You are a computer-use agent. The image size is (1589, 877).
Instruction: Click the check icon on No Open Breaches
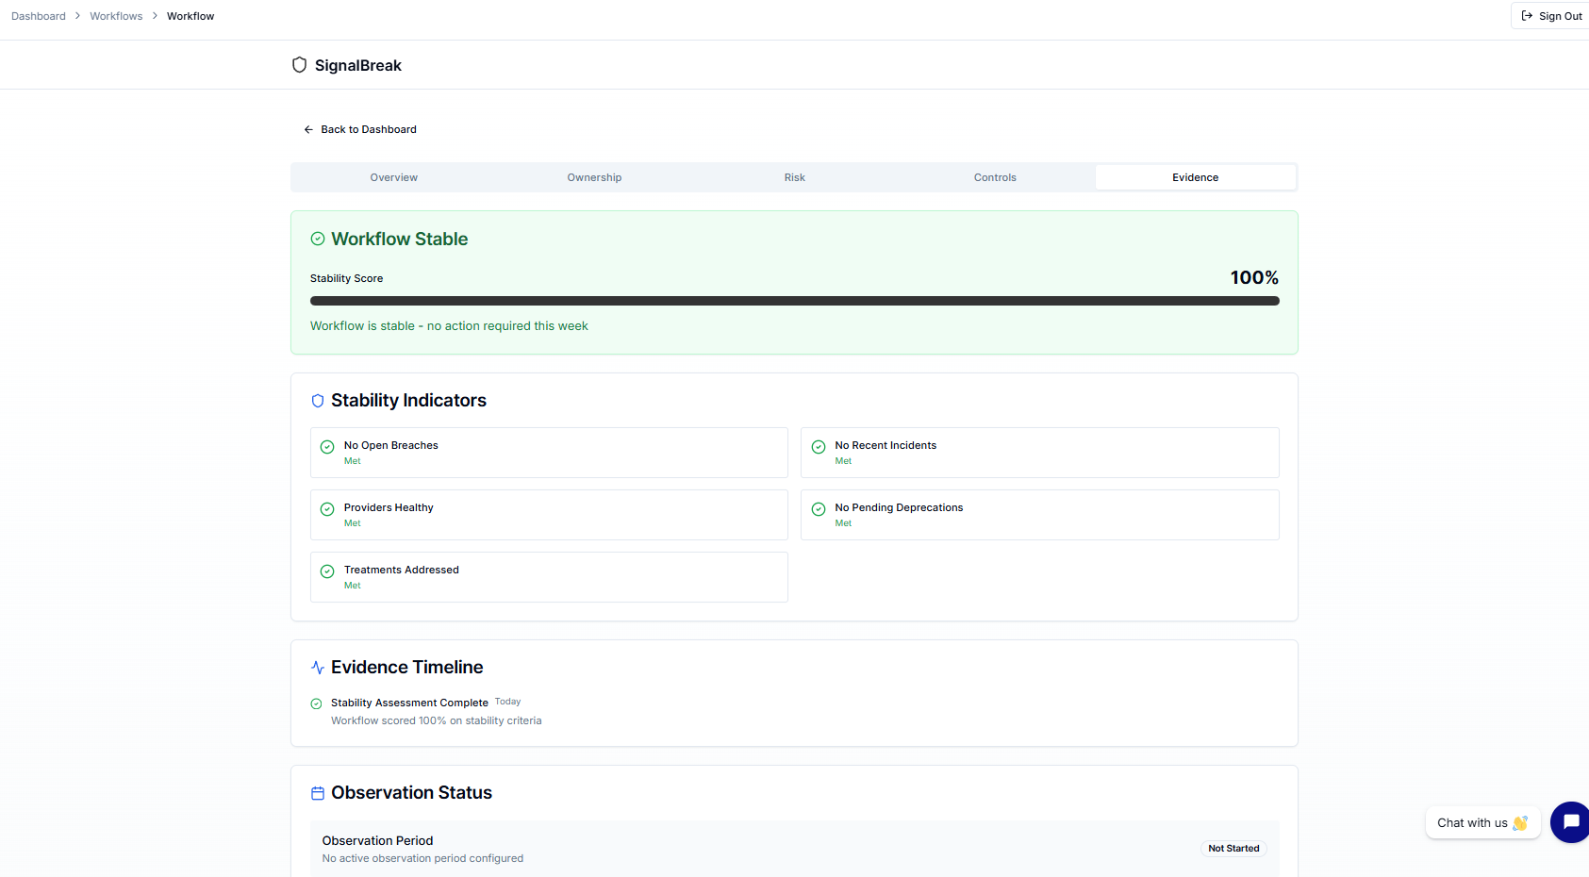[x=327, y=446]
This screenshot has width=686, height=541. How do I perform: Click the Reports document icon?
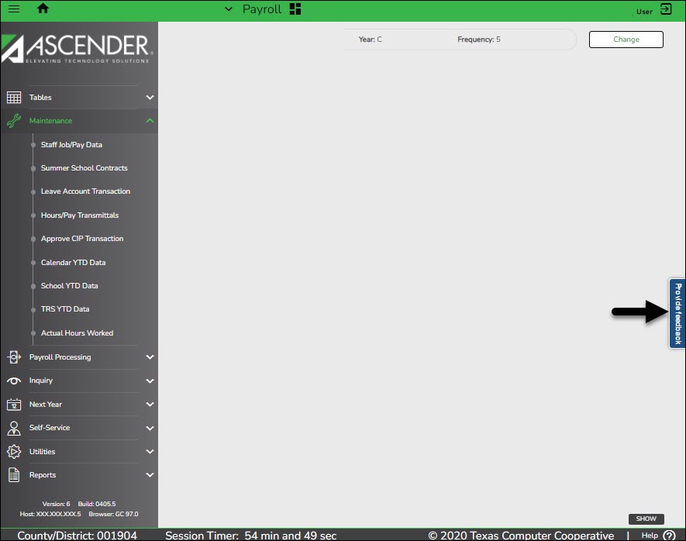point(14,475)
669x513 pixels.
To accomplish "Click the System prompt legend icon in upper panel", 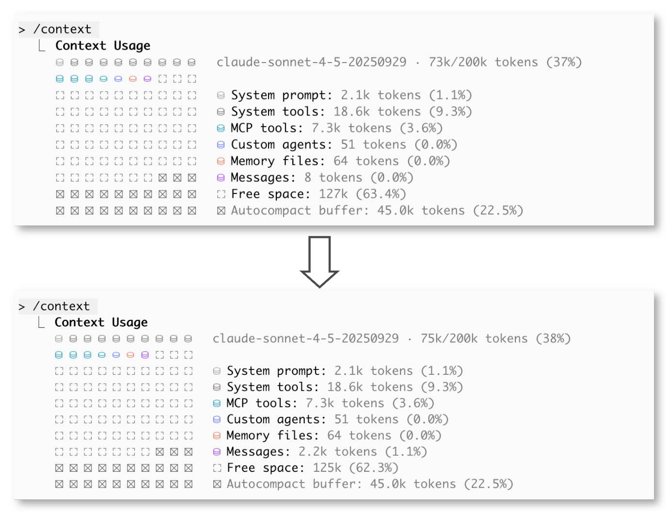I will 221,96.
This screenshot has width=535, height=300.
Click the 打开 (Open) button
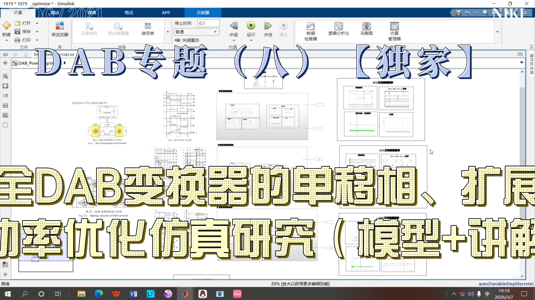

» **Short problem**: Reproduce the listing word for word from the line containing "This screenshot has width=535, height=300." through the end of the listing, leaving out the pictures.

» **Result of this exercise**:
This screenshot has width=535, height=300.
Click the 打开 (Open) button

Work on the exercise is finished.